The Thom Group uses the university data repository for this purpose. (http://www.data.cam.ac.uk/repository) For every paper, there should be a corresponding directory with a metadata file about its contents.
Required information
When the data was created (yyyy-mm-dd)
How the data was created:
- If you used publicly available software, it is sufficient to state the name and version of the software eg: Q-Chem (Version 4.0.1, Q-Chem, Inc., Pittsburgh, PA (2007) www.q-chem.com)
- If you used your own code or software which is not publicly available, you should include a copy of that code or, in the worst case scenario, details of the software and its creators. eg: ‘Data produced using The Thom Group's qcmagic script’
How the data was plotted. Including the code you used to plot the data is sufficient (as long as it clear how it can be run (ie does not refer to data files which are missing or in a different directory)
Archive as you go
You can make the archiving stage much easier by preparing for it as you research, rather than trying to clean up messy data and unintelligible code at the end. Here are some tips:
WHEN CREATING DATA:
Organise the data files logically. If it is possible to organise it by figure then do so. This might not be possible if your publication plots the same data in lots of different ways. In that case, make sure the way you organise your data is obvious to others (avoid meaningless acronyms eg H2-sto_trial1_TEST5.dat) Keep an index noting when and how the data was created. WHEN: yyyy-mm-dd HOW: Software used, version, input file
WHEN PLOTTING DATA:
Make your plots easy to use (Ideally, one plotting script per figure). Make sure your script only imports data it is going to use. As with data creation, keep an index of the version and date (eg. Python 2.7, 2014-08-15)
Example
Click this linkto see an example of properly indexed data in the university repository
Using the Thom Group create_data_dump script
If you have your data organised like the above example, you might be able to use our create_data_dump.py script to index the data for you! Here is what you need for it to work:
- The absolute path to the .tex file (eg. /home/rc566/Papers/iCCMC/iCCMC.tex)

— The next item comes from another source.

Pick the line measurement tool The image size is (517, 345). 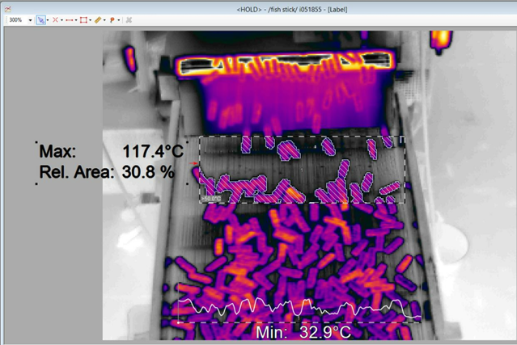69,19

- The .tex file must refer to directories in its own directory (eg. includegraphic(NePlateaux/NePlateaux)
- The script you used to plot the data must end in ".py"
- The data files which the plotting script refers to must end in ".dat", ".out" or include the string "FCIMCStats" (this can be altered in figure_classes.py)

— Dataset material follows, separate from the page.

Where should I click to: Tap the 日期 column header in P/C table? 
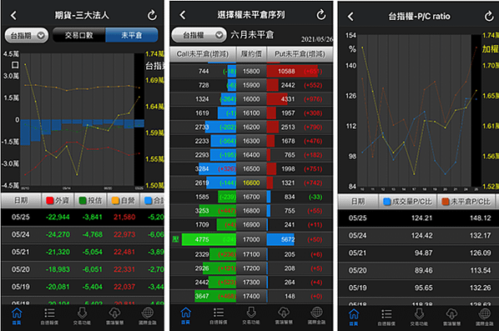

To run the script, navigate to the directory it is stored in, then use: python create_data_dump.py <path_to_tex_file>
eg. python create_data_dump.py /home/rc566/Papers/iCCMC/iCCMC.tex
If you navigate to the directory containing your .tex file, you'll find a data_dump directory has appeared. There is one directory for each figure (eg. labelled figure #) inside, and a metadata.tex file with an index. You will need to find and index output files yourself (eg. neci.out).
NB: The script uses git to find the date for each file.
NB2: The script was written by an enthusiastic music student, not a computer scientist. You might want to check that it has done everything correctly after running it!